Chief Justice of British Honduras
- In office 1922–1931
- Preceded by: Robert Roden
- Succeeded by: Charles Wilton Wood Greenidge

= Herbert Sisnett =

British colonial judge

Sir Herbert Kortright McDonnell Sisnett, FRPSL (1862 – 3 June 1937) was a British lawyer and colonial judge.

The son of G. W. Sisnett, Rector of St George's, Barbados, Sisnett was educated in Barbados at The Lodge School and Harrison College, before being called to the English bar by the Inner Temple in 1896. He was Registrar General and District Commissioner, Belize, British Honduras, in 1907–12; he also acted at Attorney General and Chief Justice of British Honduras on several occasions during the period. In 1913–21, he was Stipendiary Magistrate in British Guiana, and acted as Attorney General of British Guiana in 1920–21.

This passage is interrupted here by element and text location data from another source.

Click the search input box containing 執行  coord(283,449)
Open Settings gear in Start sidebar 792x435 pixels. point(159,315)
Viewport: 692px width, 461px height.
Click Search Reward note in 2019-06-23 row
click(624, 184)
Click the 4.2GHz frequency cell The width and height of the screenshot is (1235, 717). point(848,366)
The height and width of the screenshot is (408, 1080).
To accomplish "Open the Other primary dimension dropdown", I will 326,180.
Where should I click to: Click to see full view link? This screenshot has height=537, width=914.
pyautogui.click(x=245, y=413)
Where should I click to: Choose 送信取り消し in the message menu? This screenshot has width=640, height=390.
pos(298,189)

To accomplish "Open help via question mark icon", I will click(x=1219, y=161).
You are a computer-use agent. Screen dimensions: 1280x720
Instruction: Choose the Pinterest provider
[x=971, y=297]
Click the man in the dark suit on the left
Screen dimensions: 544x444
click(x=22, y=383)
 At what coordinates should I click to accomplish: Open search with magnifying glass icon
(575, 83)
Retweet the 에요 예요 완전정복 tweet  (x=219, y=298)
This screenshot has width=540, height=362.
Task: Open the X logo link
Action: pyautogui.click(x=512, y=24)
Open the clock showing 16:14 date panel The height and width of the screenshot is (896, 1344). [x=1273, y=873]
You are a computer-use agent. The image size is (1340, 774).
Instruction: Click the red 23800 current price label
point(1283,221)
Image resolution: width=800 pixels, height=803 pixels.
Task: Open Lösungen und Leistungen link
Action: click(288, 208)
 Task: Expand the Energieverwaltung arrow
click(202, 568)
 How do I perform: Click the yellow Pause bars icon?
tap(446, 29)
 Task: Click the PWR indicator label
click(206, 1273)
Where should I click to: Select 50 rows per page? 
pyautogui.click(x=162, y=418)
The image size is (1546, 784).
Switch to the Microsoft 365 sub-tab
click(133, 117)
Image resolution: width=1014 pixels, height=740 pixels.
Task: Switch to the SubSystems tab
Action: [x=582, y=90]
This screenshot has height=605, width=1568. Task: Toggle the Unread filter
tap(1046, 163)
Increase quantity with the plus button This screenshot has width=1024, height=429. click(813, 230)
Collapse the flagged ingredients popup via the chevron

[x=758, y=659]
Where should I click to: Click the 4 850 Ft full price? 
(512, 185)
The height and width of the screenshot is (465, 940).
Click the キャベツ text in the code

He was senior Puisne Judge in Jamaica during 1921–22, before being appointed Chief Justice of British Honduras in 1922. He was sole arbitrator in the Shufeldt claim between the United States and Guatemala in 1930. He was knighted in 1927 and retired in 1931.

A philatelist, Sisnett was a Fellow of the Royal Philatelic Society London.

Sisnett married in 1893 Mary Hélène, daughter of J. C. Deane, Barbados, and had issue.